- _What is required_:
Return the records word for word, beginning with the first line and continuing through the line that contains "Action: [32, 411]".

- _Provided records_:
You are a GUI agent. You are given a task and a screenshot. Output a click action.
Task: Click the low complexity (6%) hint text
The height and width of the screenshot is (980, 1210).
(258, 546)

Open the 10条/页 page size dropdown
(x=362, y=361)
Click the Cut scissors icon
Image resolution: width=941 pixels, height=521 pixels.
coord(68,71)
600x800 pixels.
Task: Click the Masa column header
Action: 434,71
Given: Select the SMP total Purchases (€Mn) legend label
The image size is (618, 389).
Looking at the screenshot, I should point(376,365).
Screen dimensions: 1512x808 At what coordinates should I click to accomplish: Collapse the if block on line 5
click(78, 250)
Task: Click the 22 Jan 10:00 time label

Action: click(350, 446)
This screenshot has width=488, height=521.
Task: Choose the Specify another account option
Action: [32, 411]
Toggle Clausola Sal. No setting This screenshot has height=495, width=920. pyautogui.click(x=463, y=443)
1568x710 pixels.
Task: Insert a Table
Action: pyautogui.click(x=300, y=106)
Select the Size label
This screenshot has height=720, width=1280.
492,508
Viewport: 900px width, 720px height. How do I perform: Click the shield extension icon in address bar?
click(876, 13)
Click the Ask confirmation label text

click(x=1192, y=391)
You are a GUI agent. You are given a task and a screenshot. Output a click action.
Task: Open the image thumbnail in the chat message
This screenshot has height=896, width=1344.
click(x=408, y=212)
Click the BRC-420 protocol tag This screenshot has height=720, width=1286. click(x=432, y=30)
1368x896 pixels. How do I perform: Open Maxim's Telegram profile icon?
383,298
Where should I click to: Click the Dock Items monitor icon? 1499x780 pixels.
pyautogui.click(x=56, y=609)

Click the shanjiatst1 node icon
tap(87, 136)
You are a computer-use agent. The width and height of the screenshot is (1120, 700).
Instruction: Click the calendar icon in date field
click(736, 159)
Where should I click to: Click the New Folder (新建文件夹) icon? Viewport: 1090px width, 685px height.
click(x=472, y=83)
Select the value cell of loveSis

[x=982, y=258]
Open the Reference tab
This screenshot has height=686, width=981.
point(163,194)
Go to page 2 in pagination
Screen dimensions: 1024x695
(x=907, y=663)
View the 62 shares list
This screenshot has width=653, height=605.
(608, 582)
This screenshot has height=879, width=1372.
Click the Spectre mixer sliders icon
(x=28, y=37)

- _Solution to this problem_:
You are a GUI agent. You are given a task and a screenshot. Output a click action.
Task: Click the low complexity (6%) hint text
The height and width of the screenshot is (980, 1210).
(258, 546)

Open the 10条/页 page size dropdown
(x=362, y=361)
Click the Cut scissors icon
Image resolution: width=941 pixels, height=521 pixels.
coord(68,71)
600x800 pixels.
Task: Click the Masa column header
Action: 434,71
Given: Select the SMP total Purchases (€Mn) legend label
The image size is (618, 389).
Looking at the screenshot, I should point(376,365).
Screen dimensions: 1512x808 At what coordinates should I click to accomplish: Collapse the if block on line 5
click(78, 250)
Task: Click the 22 Jan 10:00 time label

Action: click(350, 446)
This screenshot has width=488, height=521.
Task: Choose the Specify another account option
Action: [32, 411]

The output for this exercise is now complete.